7. Uit het op 28 oktober jl. geüploade voortgangsrapport volgt dat verweerder het laatste vertrekgesprek heeft gevoerd met eiser op 4 september 2024 en dat een volgend gesprek is gepland op 31 oktober (op het moment van het sluiten van het onderzoek had de rechtbank nog geen verslag van dit aangekondigde gesprek ontvangen). Daarnaast heeft verweerder op 12 september, 2 oktober en 22 oktober jl. gerappelleerd bij de Congolese autoriteiten over de aanvraag tot afgifte van een LP. Verweerder heeft daarmee (sinds het sluiten van het onderzoek in de vorige beroepsprocedure) voldoende voortvarend gewerkt aan het vertrek van eiser.
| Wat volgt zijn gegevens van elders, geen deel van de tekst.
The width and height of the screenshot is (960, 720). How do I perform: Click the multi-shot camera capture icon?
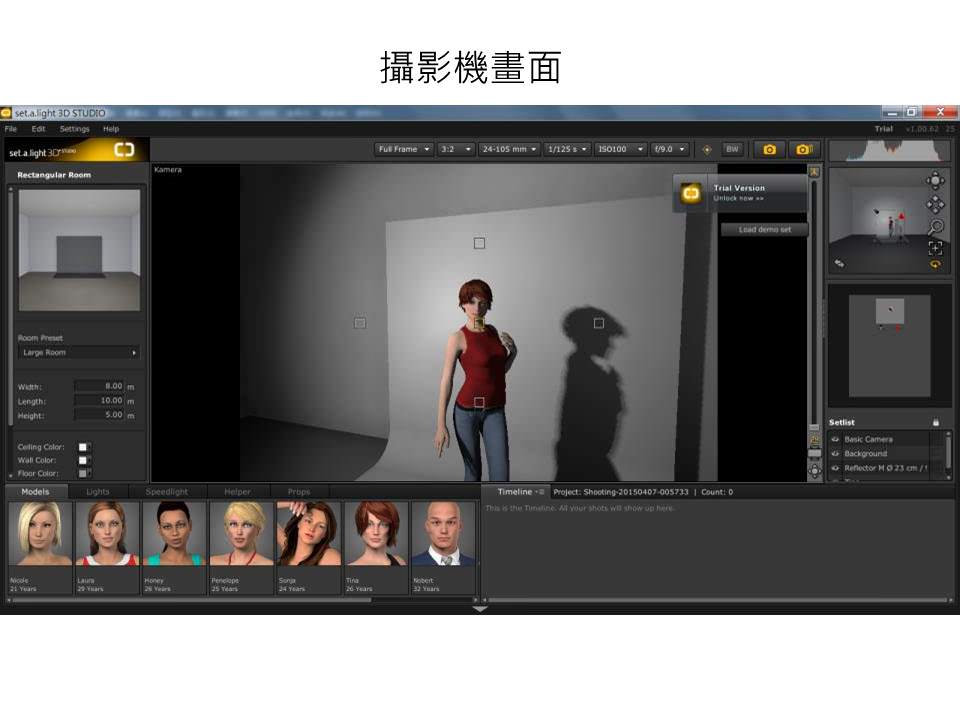(x=802, y=149)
Dat uit het voortgangsrapport van 28 september jl niet uitdrukkelijk blijkt van concrete voorbereidingen voor een nieuwe presentatie leidt niet tot een andere conclusie. Van stilzitten door verweerder is geen sprake.
8. Het beroep is ongegrond. Daarom wordt ook het verzoek om schadevergoeding afgewezen.
9. Voor een proceskostenveroordeling bestaat geen aanleiding.

Beslissing

De rechtbank:
- verklaart het beroep ongegrond;
- wijst het verzoek om schadevergoeding af.
Deze uitspraak is gedaan op 1 november 2024 door mr. J.F.I. Sinack, rechter, in aanwezigheid van mr. E.C. Jacobs, griffier, en openbaar gemaakt door middel van geanonimiseerde publicatie op www.rechtspraak.nl.
De uitspraak is bekendgemaakt op:
Rechtsmiddel
Tegen deze uitspraak staat geen rechtsmiddel open.

Voetnoten

1.Uitspraak van 19 augustus 2024, ECLI:NL:RBDHA:2024:13269 en uitspraak van 16 september 2024, ECLI:NL:RBDHA:2024:14913.